◆ EXERCISE REQUIREMENTS: Using the data below, transcribe exactly everything from the line that contains "The width and" down to the line that contains "You are a computer-use". Include both of those lines and none of the pictures.

◆ SUPPLIED DATA:
-----

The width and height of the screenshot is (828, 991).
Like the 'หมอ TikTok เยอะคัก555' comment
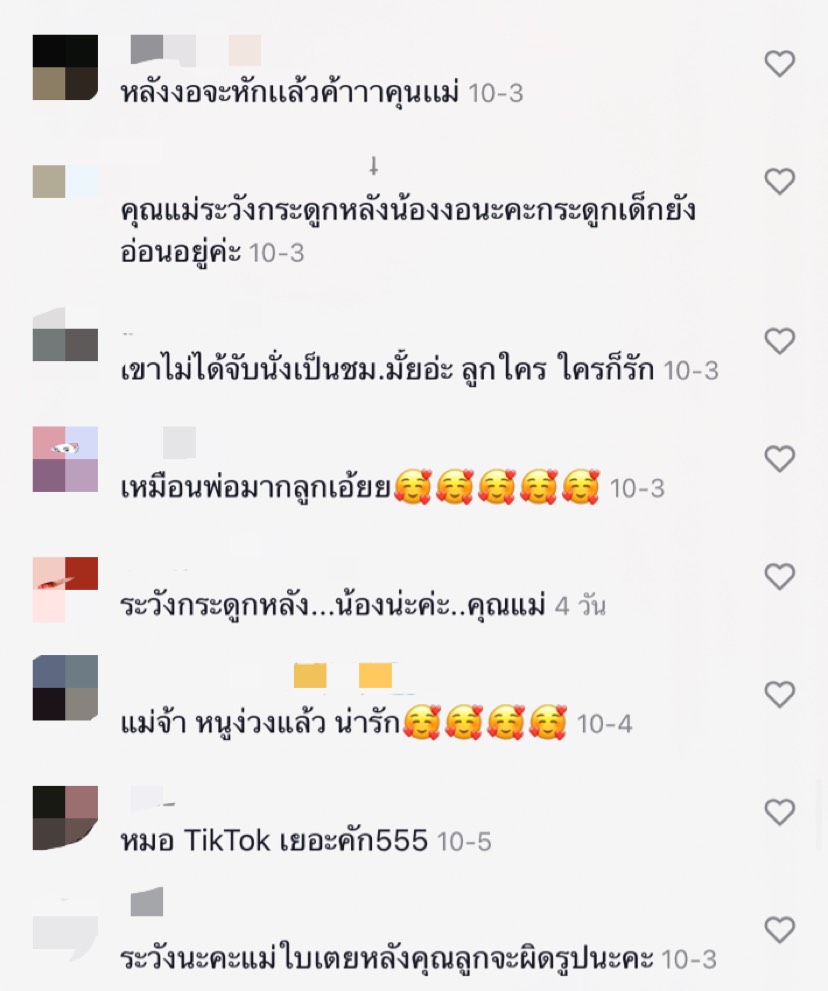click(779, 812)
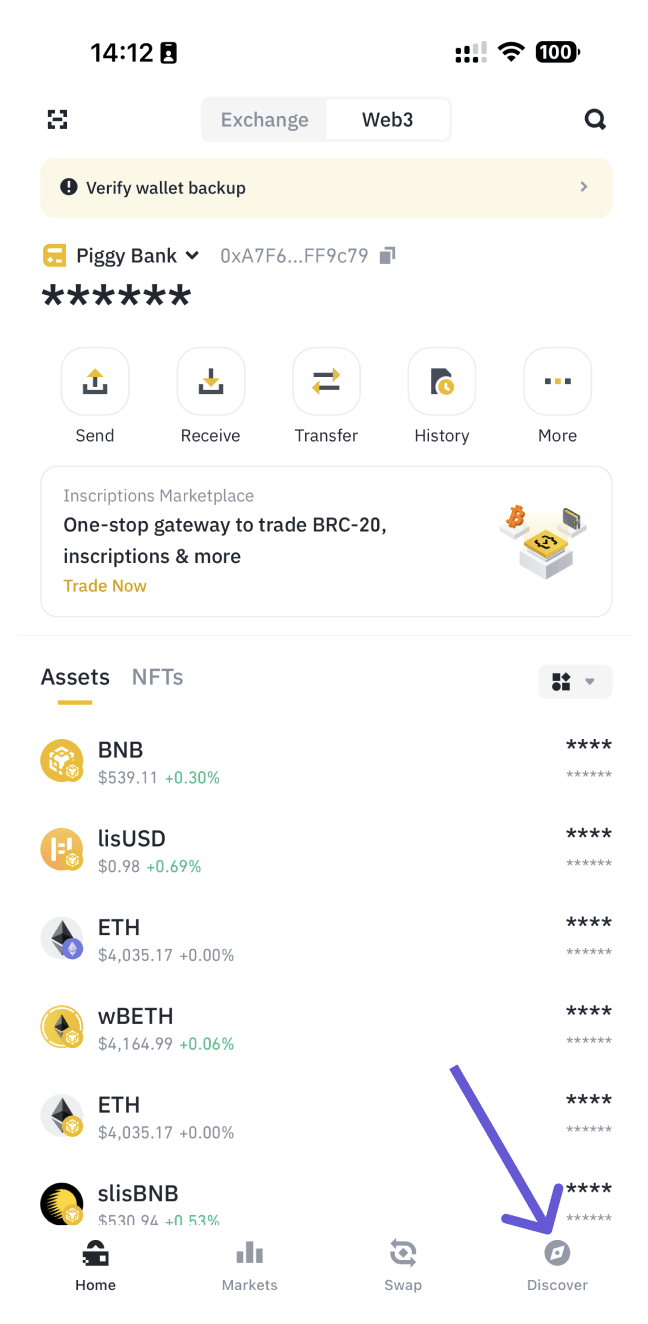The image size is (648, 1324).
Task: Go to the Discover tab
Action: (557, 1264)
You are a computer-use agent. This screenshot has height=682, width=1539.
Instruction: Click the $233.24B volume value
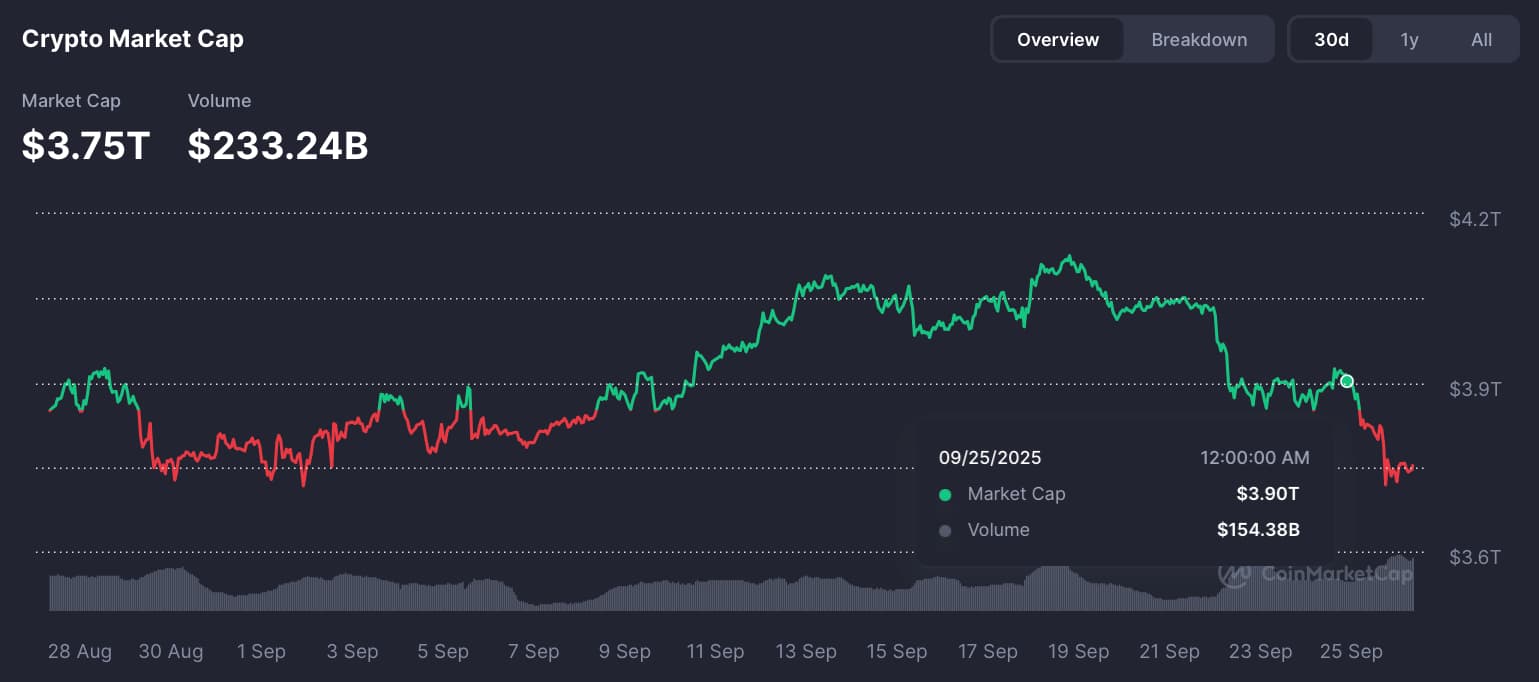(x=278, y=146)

-----

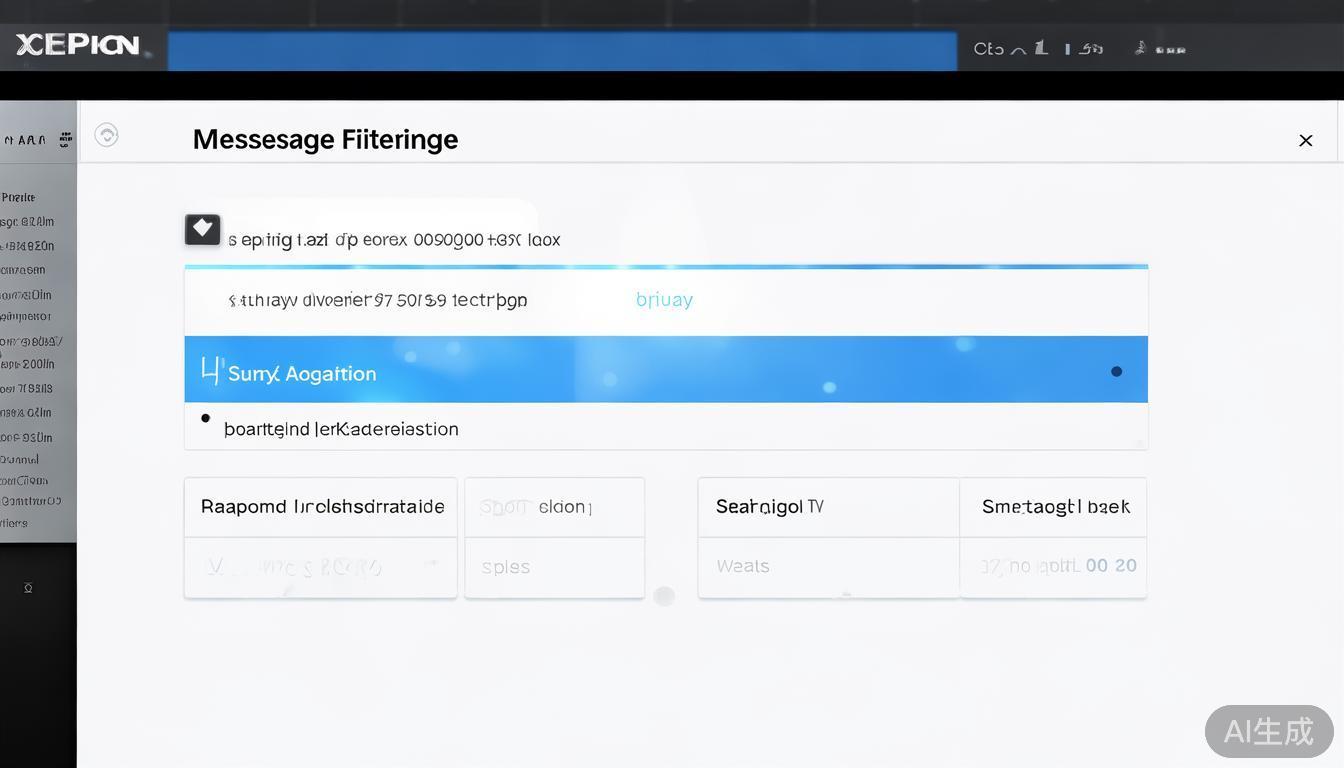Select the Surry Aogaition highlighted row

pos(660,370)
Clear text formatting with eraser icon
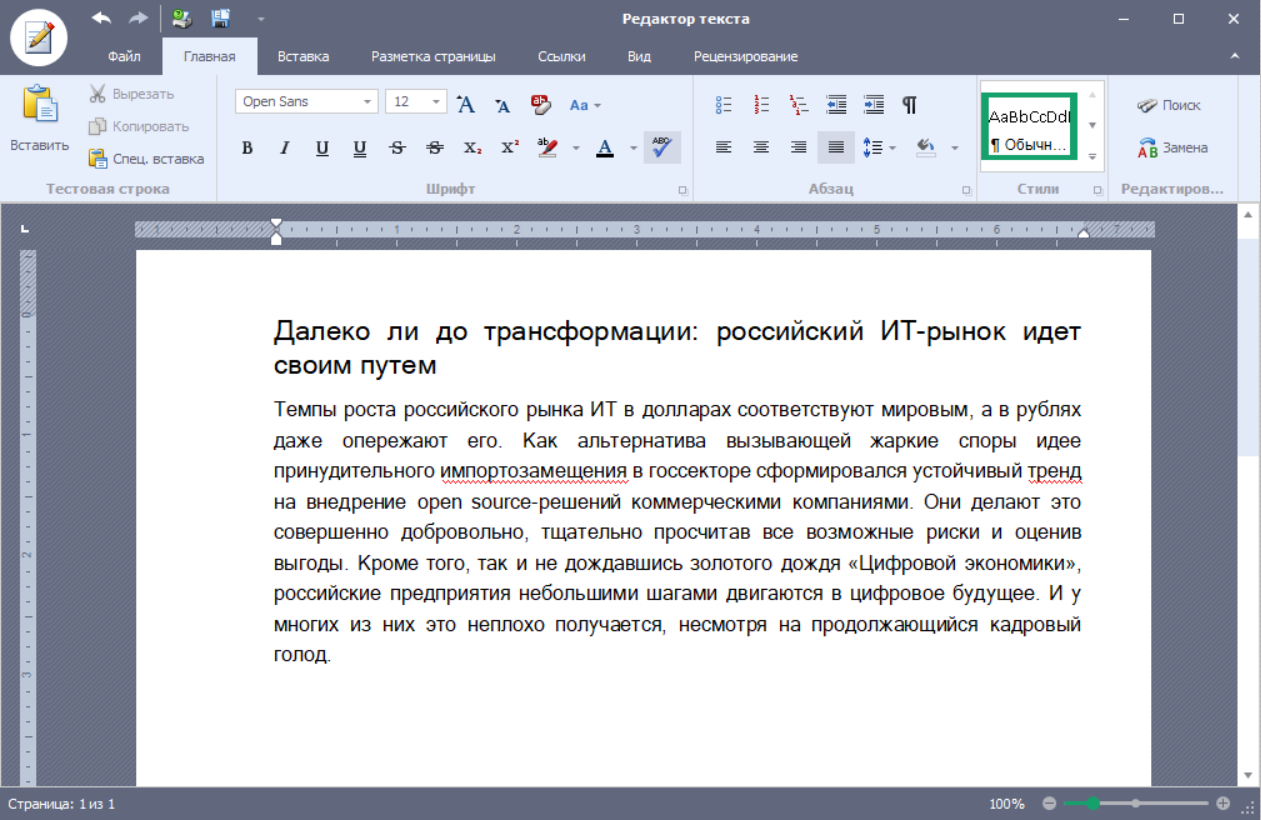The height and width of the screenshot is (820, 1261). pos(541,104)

-----

◆ ANSWER BELOW:
The width and height of the screenshot is (828, 991).
Like the 'หมอ TikTok เยอะคัก555' comment
click(779, 812)
The image size is (648, 1324).
Task: Go to the Discover tab
Action: (557, 1264)
You are a computer-use agent. This screenshot has height=682, width=1539.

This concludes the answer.